Elin’s lips curved into a wry smile, and her eyes sparkled in a way that only made Kord want to kiss her more, and he found himself biting the inside of his cheek to stay focused.
“The same as you. Keep Antrem from getting it.”
“And after?”
She gave a husky, amused laugh.
“I guess we could wrestle for it.”
Before Kord could get lost in that vision, she stuck out her hand.
“Partners?”
He didn’t hesitate.
He reached out and clasped her hand in his, and though it should have been just a momentary touch, neither of them let go.

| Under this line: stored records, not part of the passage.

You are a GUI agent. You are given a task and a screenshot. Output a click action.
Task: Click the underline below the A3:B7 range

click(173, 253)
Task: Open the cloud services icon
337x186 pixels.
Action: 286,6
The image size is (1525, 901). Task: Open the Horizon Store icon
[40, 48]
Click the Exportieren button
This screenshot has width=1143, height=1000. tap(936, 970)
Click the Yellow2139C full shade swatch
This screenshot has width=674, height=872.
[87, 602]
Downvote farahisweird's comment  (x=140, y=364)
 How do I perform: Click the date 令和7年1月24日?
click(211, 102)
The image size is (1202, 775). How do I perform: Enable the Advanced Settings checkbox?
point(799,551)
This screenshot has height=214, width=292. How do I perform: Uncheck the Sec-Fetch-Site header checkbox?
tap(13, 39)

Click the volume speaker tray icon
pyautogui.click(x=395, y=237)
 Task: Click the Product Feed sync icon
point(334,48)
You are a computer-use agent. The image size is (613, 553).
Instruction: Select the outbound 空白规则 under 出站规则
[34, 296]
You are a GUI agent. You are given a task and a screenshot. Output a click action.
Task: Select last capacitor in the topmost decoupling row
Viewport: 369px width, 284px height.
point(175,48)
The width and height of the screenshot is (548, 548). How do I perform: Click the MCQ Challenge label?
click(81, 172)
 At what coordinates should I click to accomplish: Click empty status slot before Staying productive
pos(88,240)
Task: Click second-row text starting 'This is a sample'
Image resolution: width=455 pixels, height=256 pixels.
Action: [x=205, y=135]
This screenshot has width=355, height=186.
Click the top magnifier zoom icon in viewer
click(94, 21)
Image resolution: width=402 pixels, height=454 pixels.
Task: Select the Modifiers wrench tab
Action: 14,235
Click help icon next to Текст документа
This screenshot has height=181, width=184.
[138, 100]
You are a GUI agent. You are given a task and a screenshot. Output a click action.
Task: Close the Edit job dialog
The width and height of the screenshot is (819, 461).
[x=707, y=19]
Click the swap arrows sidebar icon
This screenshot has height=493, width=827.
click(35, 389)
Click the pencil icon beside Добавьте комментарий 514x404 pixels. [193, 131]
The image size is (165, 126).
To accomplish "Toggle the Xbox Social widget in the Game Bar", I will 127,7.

“Partners,” he said at last, wondering just exactly what he was committing himself to.
###
Kord had been honest when he’d told Antrem’s men that physical intimidation wouldn’t work on Murdis. Now that he knew the old man’s power was more profound than he could have guessed, he was even more convinced of that.
Trouble was, that would have been his first instinct, too. He had made his way with his sword and his strength for so long, he sometimes forgot that he was more than either; he was also smart, and had been well-educated.